======== Fragmento ========

Considero que debo hacerlo.


----------



## Engypatra

Gamen said:


> No, estas dos construcciones no son correctas.
> 
> Estas sí lo son:
> Creo que debo hacerlo.
> Creo que puedo hacerlo.
> Considero que puedo hacerlo.
> Considero que debo hacerlo.



Muchas gracias, Gamen, y siento mucho volver a preguntárselo, pero es que he leído varias veces las siguientes frases:

Creo poder hacerlo / No creo poder hacerlo
Pienso hablar con mi jefe/No pienso ir a la fiesta.

¿No le parecen correctas? ¿Y serán diferencias de uso entre el español de España y el español de América?

Otra vez, muchas gracias.


----------



## Gamen

Engypatra said:


> Muchas gracias, Gamen, y siento mucho volver a preguntárselo, pero es que he leído varias veces las siguientes frases:
> 
> Creo poder hacerlo / No creo poder hacerlo
> Pienso hablar con mi jefe/No pienso ir a la fiesta.
> 
> ¿No le parecen correctas? ¿Y serán diferencias de uso entre el español de España y el español de América?
> 
> Sí, estas son correctísimas en español.
> Yo me refería a que no tiene sentido decir "considero hacerlo" y "no creo deber hacerlo".
> 
> Otra vez, muchas gracias.


----------



## Engypatra

Muchas gracias por su paciencia, Gamen. 

Un saludo desde Egipto.


----------



## Gamen

No, por nada. Si todavía te quedan dudas, tus preguntas son siempre bienvenidas.
La idea es que los nativos podamos ayudarte en todo lo que necesites.


----------



## S.V.

_El 76% de los participantes notó haber sentido una sensación de nostalgía...
... mencionó que al salir al patio de su casa notó haber hallado...
Yo no noto haber mejorado en 10 años.
... a quien no se le notó haber estado tres meses fuera de las canchas._

"[...]_ ni para jamás se le notó haber entrado en cólera _[...]" (1676).
"[...] _bien se nota haber sido fundadores del estado _[...]" (1844).
"[...]_ se nota haber concurrido la necesidad, ayudada de la naturaleza, á darles reglas _[...]" (1772).

De la Internet y del CORDE, respectivamente. A mí me suena perfecta la construcción, Pina. Incluso la última no suena tan rara, aunque sería ya otra cosa. 

De lo último que dicen, agrego que también me gustaría en la negativa con _creer_: http://www.google.com/m?q=%22no+creo+deber%22.


----------



## Engypatra

Muchas gracias, Gamen por tu disposición. Muy amable. 
La verdad es que lo entendía, pero necesitaba sacar alguna regla general para dársela a mis alumnos. No les es tan fácil.

======== Datos proporcionados ========

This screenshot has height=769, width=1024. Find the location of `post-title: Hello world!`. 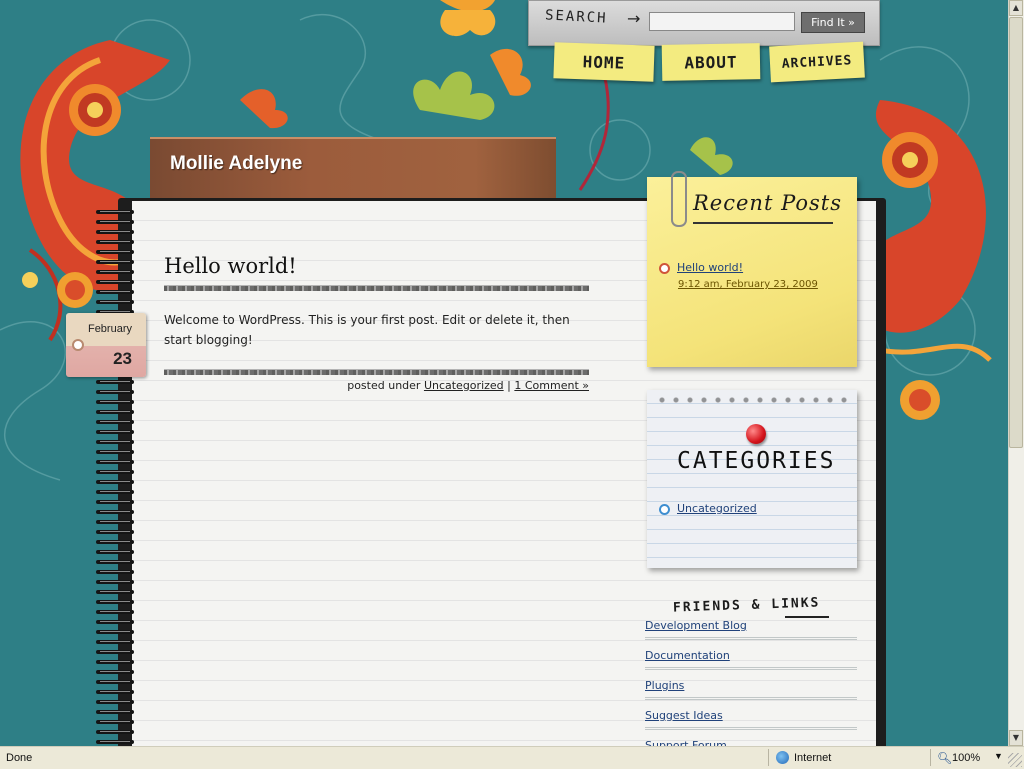

post-title: Hello world! is located at coordinates (230, 266).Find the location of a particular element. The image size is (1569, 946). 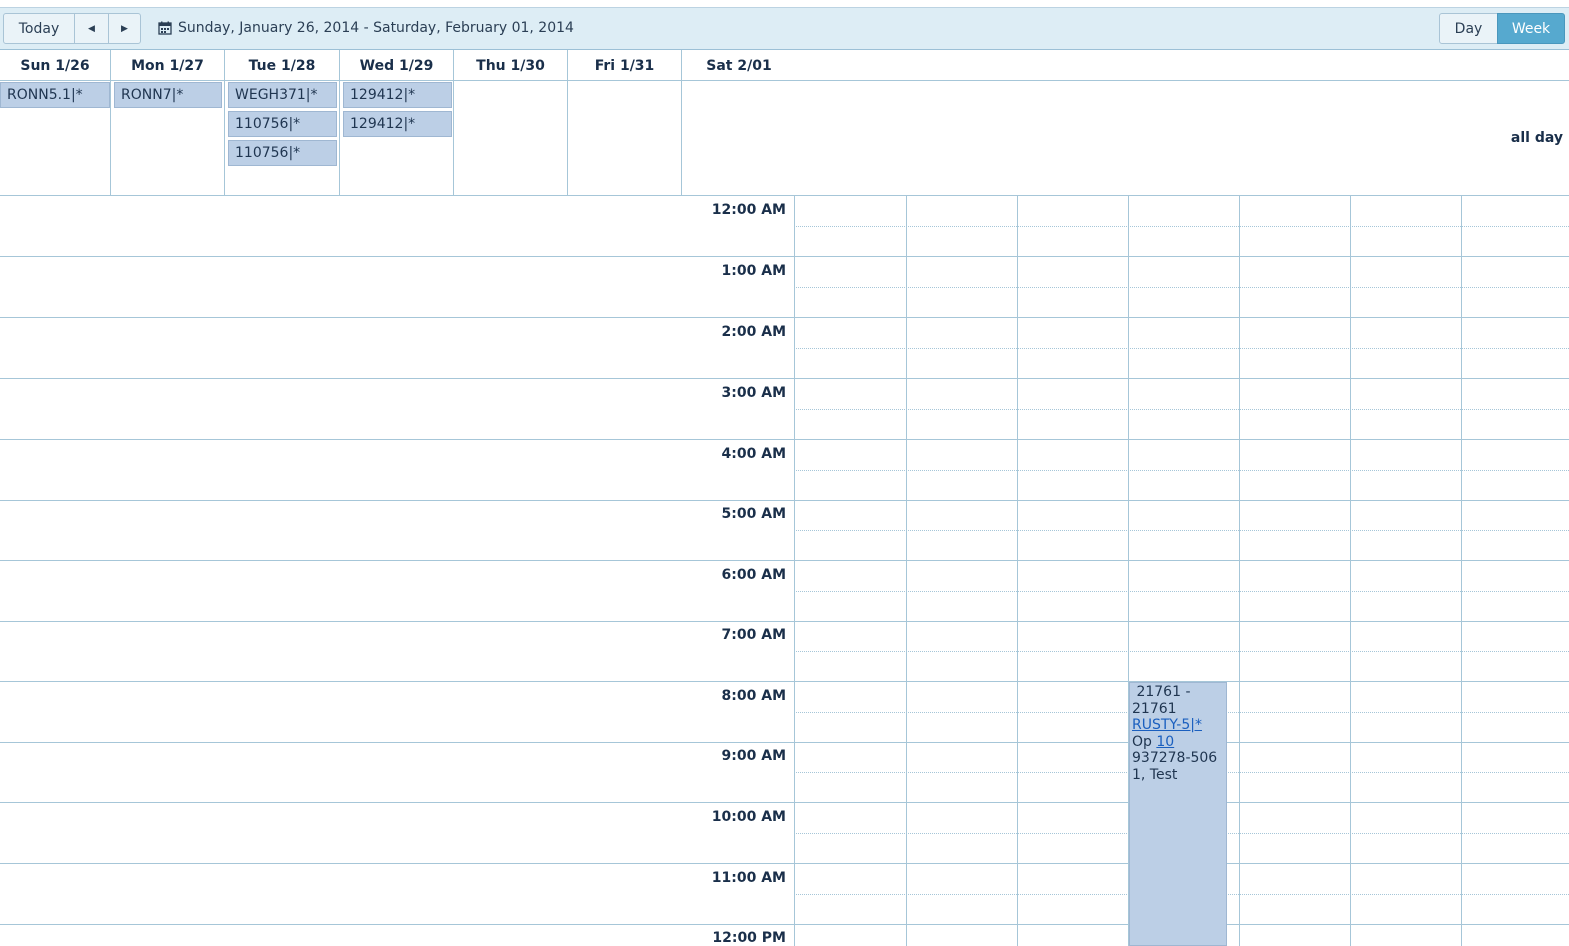

hour-row: 12:00 AM is located at coordinates (784, 226).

========

### Qué hacer
Prosigue el hilo del foro sobre el infinitivo tras «creer» y «considerar» desde su última frase.

### Resultado
----------



## Gamen

Entiendo.
Intentaré resumirlo.
Cuando no hay cambio de persona el segundo verbo suele aparecer en infinitivo, pero a veces es posible también conjugarlo.

1) Con los verbos de juicio como "creer", "pensar", "estimar", cuando introducen una subordinada (una segunda oración encabezada por la conjunción que), el verbo modal (poder o deber) debe congujarse, aún cuando el sujeto sea el mismo de la oración principal.
Es posible usar el infinitivo, pero es menos común.

*Creo* que *podré* aprobar el examen.
Creo poder aprobar el examen.

2) Con algunos verbos como "esperar" , "temer", "tener miedo" es posible incluir una subordinada y conjugar el verbo modal poder o usar el infinitivo.
Espero que pueda ir a la fiesta.
Espero poder ir a la fiesta.
Tengo miedo de no poder ir a la fiesta. / Tengo miedo de que no pueda ir a la fiesta.

3) Con los verbos "querer", "desear", que no admiten  una subordinada, se usa sólo el infinitivo.
Quiero ir a la fiesta.
Deseo tener suerte.


Un saludo.


----------



## osa_menor

Gamen said:


> Engypatra said:
> 
> 
> 
> Muchas gracias, Gamen, y siento mucho volver a preguntárselo, pero es que he leído varias veces las siguientes frases:
> 
> Creo poder hacerlo / No creo poder hacerlo
> Pienso hablar con mi jefe/No pienso ir a la fiesta.
> 
> ¿No le parecen correctas? ¿Y serán diferencias de uso entre el español de España y el español de América?
> 
> Sí, estas son correctísimas en español.
> Yo me refería a que no tiene sentido decir "considero hacerlo" y "no creo deber hacerlo".
> 
> Otra vez, muchas gracias.
Click to expand...


Hola.
Ésto no lo entiendo. ¿Por qué no puedo escribir "*no creo deber hacerlo*" pero sí "*No creo poder hacerlo*"?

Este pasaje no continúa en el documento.